Veterinary Clinics & Field Services
Part of Animal Health and Veterinary
What Are Veterinary Clinics & Field Services?
Veterinary clinics and field services provide on-farm veterinary care, herd health programs, surgery, diagnostic services, and consultation for dairy operations. This includes mixed practice clinics, dairy-focused practices, and veterinarians who specialize in production medicine and herd health management.

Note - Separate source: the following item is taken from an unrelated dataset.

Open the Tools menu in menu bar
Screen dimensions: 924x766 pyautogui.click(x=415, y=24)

Why Veterinary Relationships Matter
A good veterinarian is more than someone who treats sick cows—they're a strategic partner in maintaining herd health, preventing disease, optimizing reproduction, and making sound health-related business decisions. The veterinary-client-patient relationship (VCPR) is also legally required for prescription drug access.
Key Benefits
- Herd health programs: Systematic monitoring and prevention
- Clinical care: Treatment of sick and injured animals
- Reproductive services: Pregnancy diagnosis, breeding advice
- Regulatory compliance: Health certificates, disease reporting
- Prescription access: Legal access to veterinary drugs
- Consultation: Problem-solving and strategic advice
Types of Veterinary Services
Routine Herd Health Visits
Scheduled visits (weekly, biweekly, or monthly) for pregnancy checking, fresh cow exams, sick cow evaluation, and systematic herd monitoring.
Emergency Care
After-hours and urgent care for calvings, injuries, and acute illness. Understand your practice's emergency availability.
Consultation & Planning
Review of records, analysis of herd performance, protocol development, and strategic health planning.
Surgery
On-farm or clinic-based surgery including cesarean sections, displaced abomasum correction, and other procedures.
Choosing a Veterinary Practice
- Dairy experience: Do they understand dairy production systems?

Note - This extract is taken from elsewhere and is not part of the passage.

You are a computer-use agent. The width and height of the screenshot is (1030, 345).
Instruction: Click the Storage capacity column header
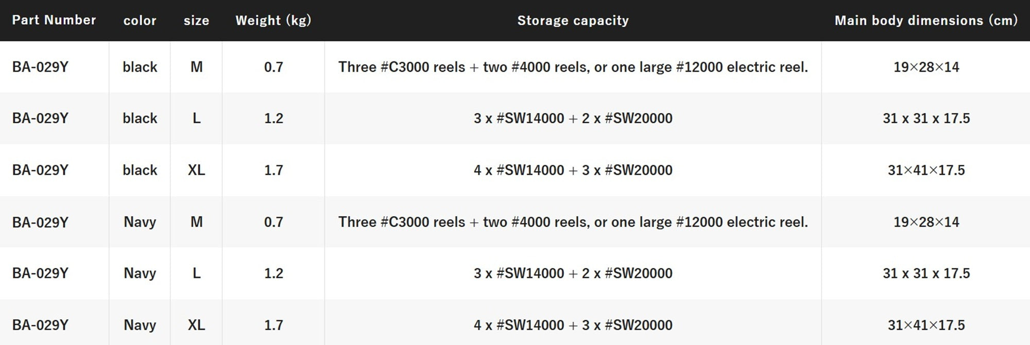[x=573, y=21]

- Availability: Can they meet your scheduling and emergency needs?
- Approach: Do they focus on prevention and production medicine?
- Communication: Are they good partners who listen and advise?
- Technology: Do they use modern diagnostics and records?
Maximizing Your Veterinary Relationship
- Regular visits: Consistent contact enables better monitoring
- Good records: Provide data for informed recommendations
- Follow protocols: Use the programs you develop together
- Communicate changes: Alert your vet to new problems or situations
- Value expertise: Pay for advice, not just procedures
Cost Considerations
Veterinary services typically cost $150-400 per farm visit plus per-animal charges for pregnancy checks ($3-5), treatments, and procedures. Regular preventive programs cost $5-15/cow/year but prevent far greater losses. View veterinary expense as an investment in herd health and productivity.